The latest entry at The Discouraging Word, “The koan of the meshuggeneh,” has this to say about the etymology of koan: “Koan comes straight from the Japanese, from ko, public, and an, variously defined by our usual dictionary sources as “matter, material for thought” (OED, AH) and “proposition” (M-W).” It bothered me that the second definition was so vague, and even more that the word was only traced back to Japanese when it was clearly a Sino-Japanese loan word—I expect dictionaries to be more precise these days. So I did a little research and discovered that the original Chinese word, gongan (kung-an for you unreconstructed Wade-Gilesians), meant ‘legal case’; it’s composed of gong ‘public’ and an ‘(legal) case, records’ (the links go to the characters, with translations and renditions in Cantonese, Hakka, Minnan, Wu, and Sino-korean as well; I take this opportunity to bow reverently in the direction of the online Chinese character dictionary, one of the best language resources on the net).
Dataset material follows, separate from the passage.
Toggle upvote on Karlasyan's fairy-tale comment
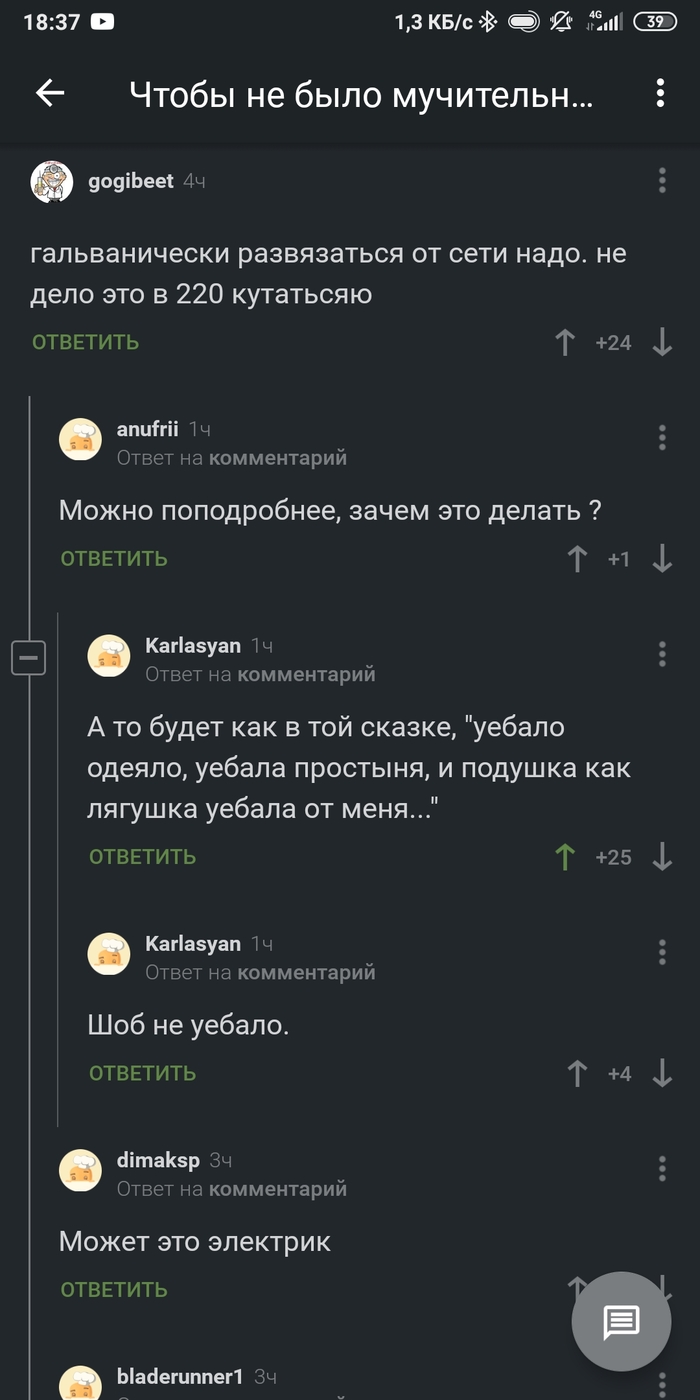The image size is (700, 1400). click(566, 856)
A more detailed description comes from this site:
In ancient China, the koan (Chinese: gongan) was an official document that handed down an important judgment, a final determination of truth and falsehood. Adapting and subverting this notion, Zen (Chinese: Chan) Masters to this day make use of all sorts of stories, problems and situations, the more shocking the better, in order to cultivate their students’ awareness. The method usually consists of a question and an enigmatic answer. It is believed that such answers arise from the mysterious, irrational or paradoxical nature of truth. Only an apparently illogical answer can reveal it.
This may be old hat to any Zen masters among you, but it was new to me. And if anyone knows how and when the semantic shift occurred, please share.
LH– Thanks for the link to CDICT, it’s a great tool / site. I’ve been using http://www.zhongwen.com, but will bookmark this one for further use. Avete omnes pilleum linguisticum! –jfb
Benigne dicis!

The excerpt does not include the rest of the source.